Recruitment agencies looking for growth should look beyond the phone and golf course to communicate with quality candidates and clients. Email marketing is a perfect medium to ensure targeted job opportunities and CVs reach candidates and clients as quickly as possible. Check out our top ten tips to help recruiters and HR professionals harness the power of email marketing.

The issue

The shortage of quality candidates means that recruiters need to get their opportunities out to market quicker and more efficiently than the competition and email marketing is a great medium to do this. How do you communicate effectively with candidates who are unable to answer the phone and busy HR managers with fierce gatekeepers?

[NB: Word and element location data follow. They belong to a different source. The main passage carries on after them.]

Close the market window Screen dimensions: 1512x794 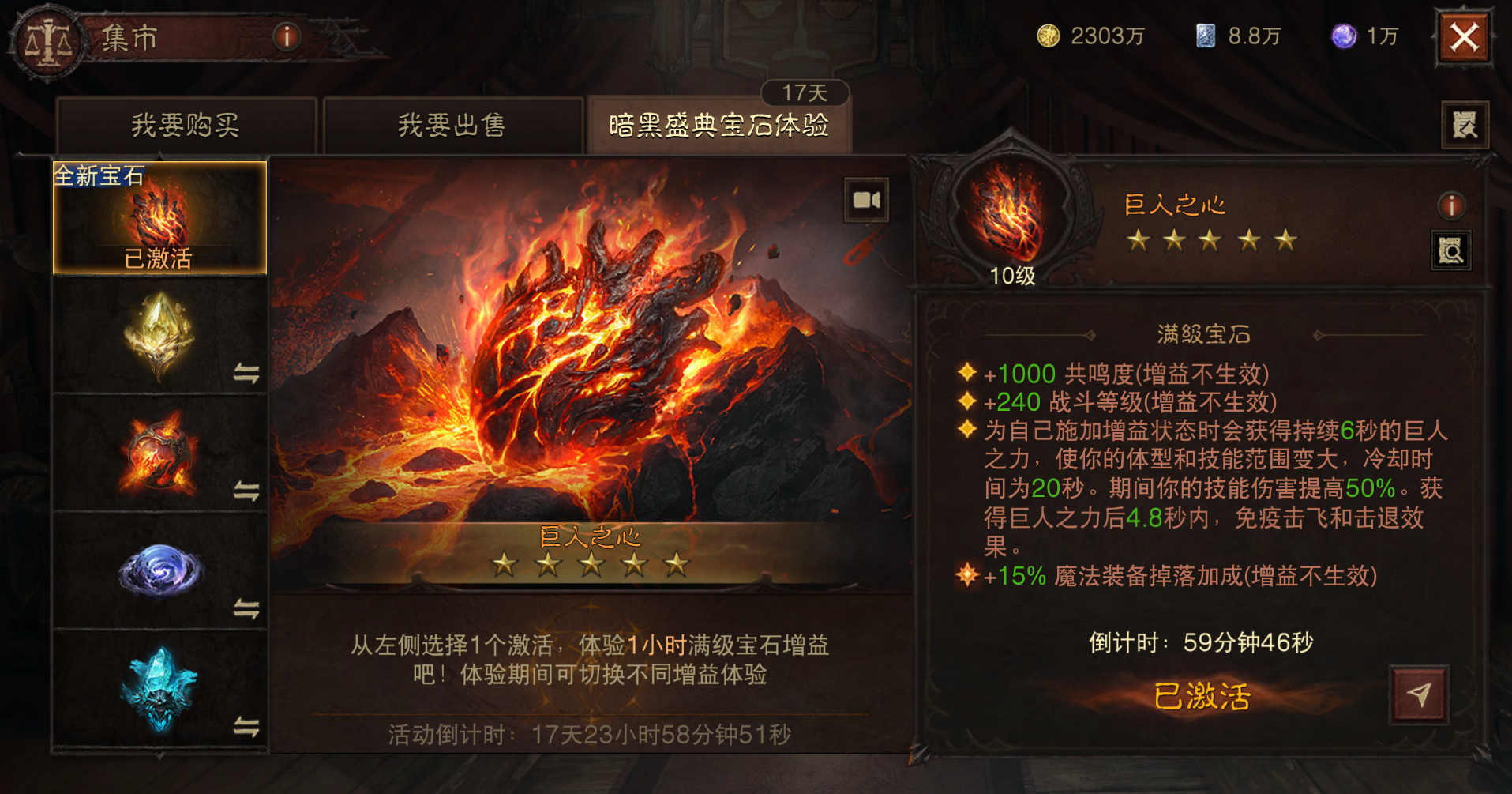[1464, 37]
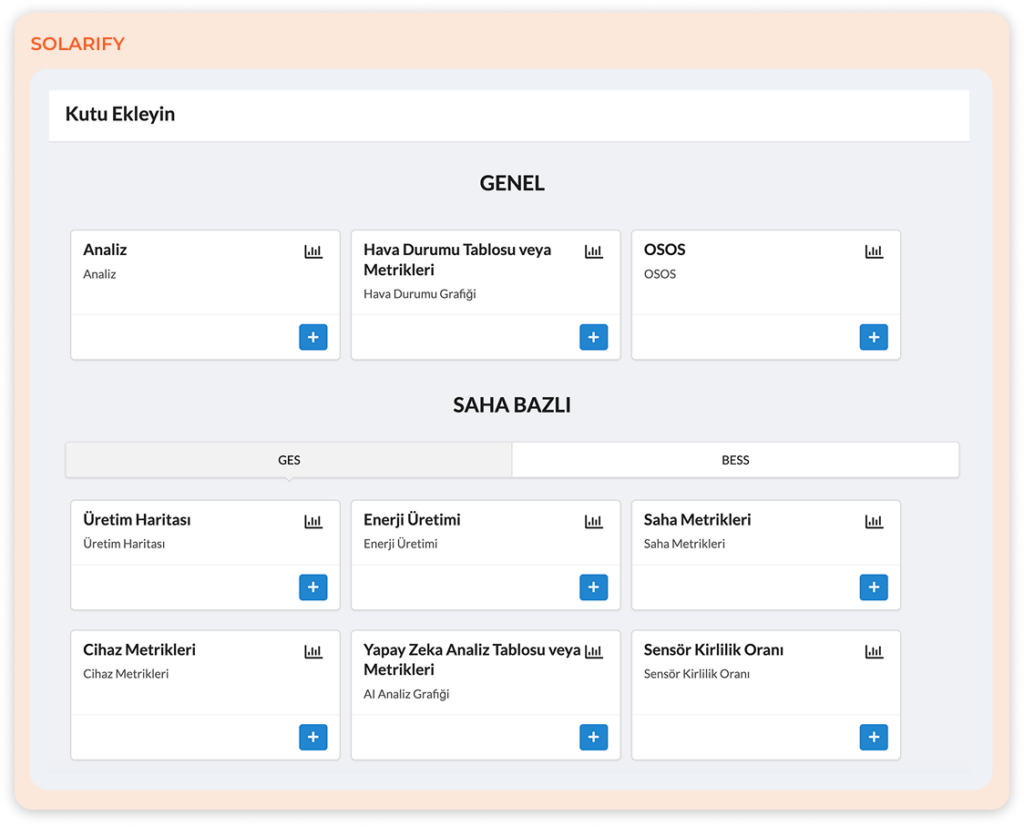Click the chart icon on Cihaz Metrikleri card

point(313,651)
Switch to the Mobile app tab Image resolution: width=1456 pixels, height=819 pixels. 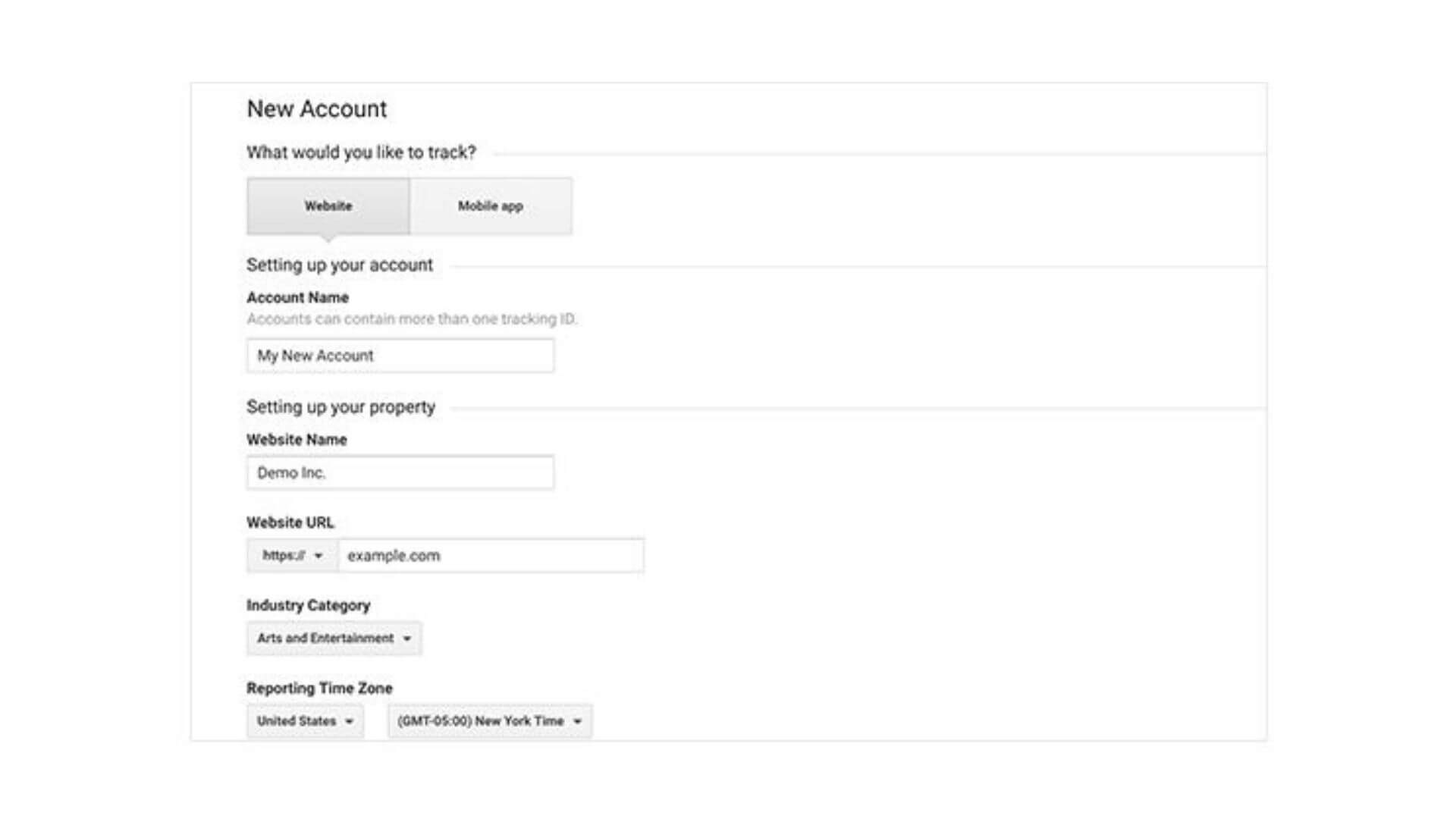491,206
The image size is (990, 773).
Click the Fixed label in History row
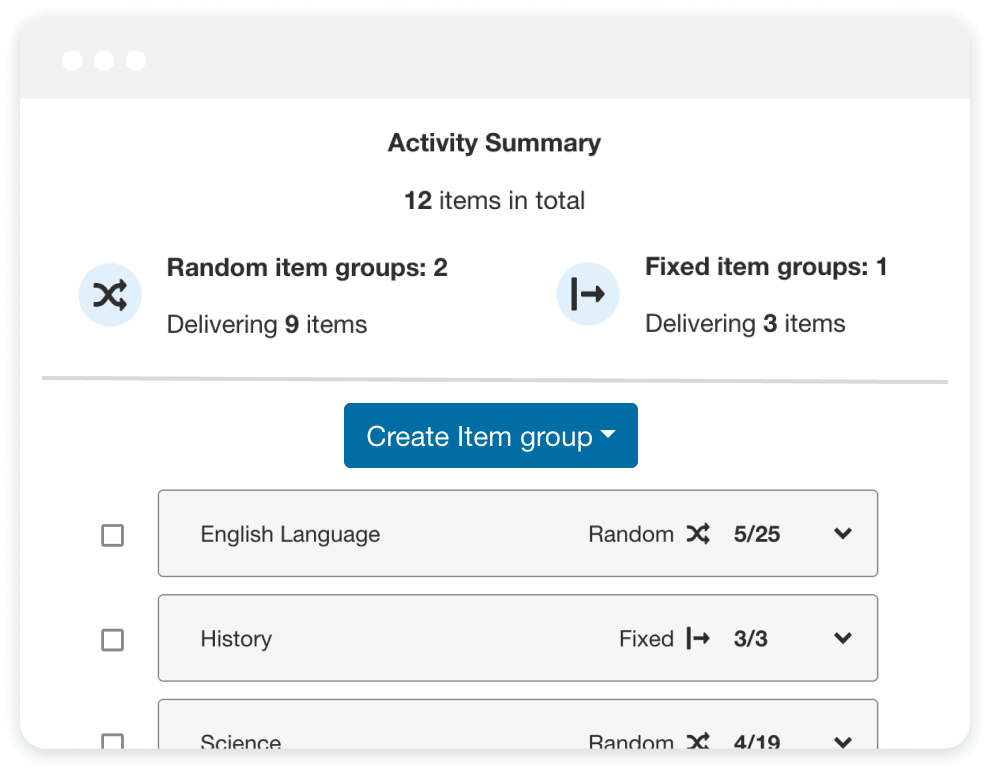click(x=646, y=639)
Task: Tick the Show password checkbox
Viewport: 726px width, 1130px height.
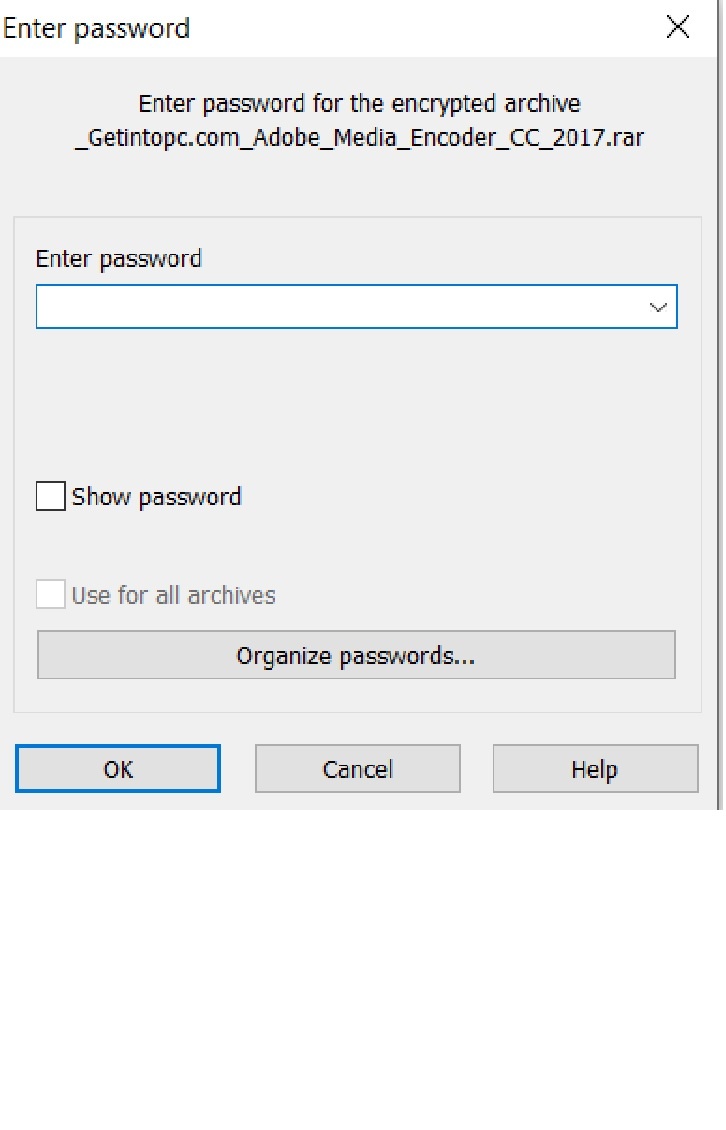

The answer is email.

The evidence

Recent figures in the Direct Marketing Association’s Email Benchmark Report (June 2012) revealed an overwhelming 67% of respondents said that email marketing was the most effective tactic in creating a tangible return for their businesses – ahead of direct mail, telemarketing, PR and social media.

What you can do

A series of email campaigns packed with useful information and alerts using a professional email template and reporting software will allow recruiters to have an immediate touch point with their current and prospective clients that will position them ahead of the game.

The beauty of email marketing is that it can provide pinpoint reporting showing recruiters which subscribers clicked on what link by their specific email address, so one job alert campaign could provide consultants with a whole host of warm leads to follow up using the traditional methods.

Our top ten tips for recruiters and HR professionals

 1. Set objectives: What do you want to achieve from your email marketing? Customer retention, client and candidate acquisition, brand awareness, re-engagement, cross selling of services, the list goes on.

2. Check your data: Do not assume you can instantly start mailing your database. The best practice advice (to avoid lots of unsubscribes, complaints and a dent in your company’s brand) is to ask first. Do a quick round robin of calls to explain you are starting a series of regular emails and ask if people wish to subscribe or try an opt-in email.

3. Be creative with your content: Think beyond job and CV alerts. Keep your content fresh and readers engaged by including salary surveys, company news, tips and advice, CV update requests and staff profiles.

4. Choose a frequency: Decide how often you are going to send your emails and stick to it. Lots of companies start with a monthly e-newsletter style email and send separate emails as and when something comes up (an event, for example). If in doubt, ask your subscribers how often they would like to receive updates.

5. Segment your database: Divvy your database up at least into two (one list for clients, one list for candidates). Really effective recruiters using email marketing will also segment these lists by sector to provide tailored content. The more you can segment, the better your results.

6. Grow your data organically: Don’t be tempted to buy in data lists. For the best results, grow your list naturally. Ask for sign-ups during appointments, check you have a sign-up facility on your website, add a sign-up check-box on any existing online contact form, circulate a sign-up sheet at events, post your sign-up page on your social media sites and invite followers.

7. Avoid Outlook: Don’t be tempted to send your information out as an attachment on Outlook or other email client. Use a professional software system. That way you can brand the email fully, obtain tracking data on click-throughs, opens and a whole host of other variables, manage duplications and unsubscribes and run your email through a spam test. You’ll also be saving your company a lot of bandwidth, phew. 

8. Choose your subject line carefully: Try to avoid ‘newsletter’ – people see this day in, day out and become fatigued. To stop subscribers hitting the delete button before they have even read it, choose a subject line that is specific to your main article, is interesting and short.

9. Test your emails over time: If you’ve been sending email campaigns for a while and want to improve your engagement, try testing different time and day of sends, the location of your call to action, template design, content type or test if your email works better with or without personalisation.

10. Maximise deliverability: To help your email reach the inbox and avoid the spam box, make sure the design has a balanced image to text ratio, you have not used too many repeated words, you have avoided garish fonts or colours, you have not used excessive capitalisation or exclamations, have not included code that you do no need and you have run your email through all the pre-send tools and spam tests that your email service provider offers.